For the first time, a U.S. official has said that the ongoing food crisis in Gaza has risen to a full-on famine. 

Samantha Power, the director of the U.S. Agency for International Development, became the first senior American government official to say that famine has struck northern Gaza, during a Congressional hearing on Wednesday.

Power's assessment came in response to a question from Texas Representative Joaquin Castro, who noted that there were news reports claiming that USAID had informed the National Security Council that people within the besieged Gaza Strip were facing famine.

"Do you think it is plausible or likely that parts of Gaza, and in particular northern Gaza, are already experiencing famine?" Castro asked.

In response, Powers explained that USAID's assessment of the situation was derived from an analysis by the Integrated Food Security Phase Classification initiative, which she said uses sound methodology.

"That is their assessment, and we believe that assessment is credible," she told Castro.

"So famine is already occurring there?" he asked.

"Yes," Power confirmed.

In the six months since the Oct. 7 Hamas attacks on Israel that killed more than 1,000 people, the situation inside Gaza has grown increasingly dire.
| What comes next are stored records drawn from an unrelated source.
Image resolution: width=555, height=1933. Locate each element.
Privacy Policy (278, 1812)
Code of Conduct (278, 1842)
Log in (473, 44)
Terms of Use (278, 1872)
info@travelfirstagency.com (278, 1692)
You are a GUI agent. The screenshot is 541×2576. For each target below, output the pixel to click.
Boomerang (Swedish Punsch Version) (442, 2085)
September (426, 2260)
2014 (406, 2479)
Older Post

At least 33,037 Palestinians have been killed, including more than 13,000 children. People in northern Gaza are subsisting on an average of 245 calories per day, according to Oxfam International. The region is also considered the most dangerous place in the world for journalists and aid workers.

Power also disputed Israel's allegations that Hamas was stealing aid from Gazan civilians.

"We are not seeing Hamas dictating where food is provided," she told Congress. "I can assure you that if the government of Israel saw Hamas doing that we would be hearing about it."

In recent weeks, even long-time Israel supporters in Washington have become critical of Prime Minister Benjamin Netanyahu after an Israeli Defense Forces airstrike killed seven World Central Kitchen aid workers, including one American citizen.

Other aid groups within the region have been forced to pull out of Gaza or decrease their operations due to pervasive security threats. American Near East Refugee Aid suspended their operations in Gaza, after more than half a century of work in the region and the United Nations temporarily stopped moving aid due to security concerns.

"Humanitarian aid organizations are unable to carry out their work safely," the International Committee of the Red Cross said last week.

During her testimony, Power urged Congress to "press our Israeli partners to actually follow through with the commitments they have made" to allow humanitarian aid inside Gaza.

"In northern Gaza, the rate of malnutrition prior to Oct. 7 was almost zero, and it is now one in three kids," she said.

"In terms of actual severe acute malnutrition for under-5s, that rate was 16 percent in January and became 30 percent in February. We're awaiting the March numbers, but we expect it to continue."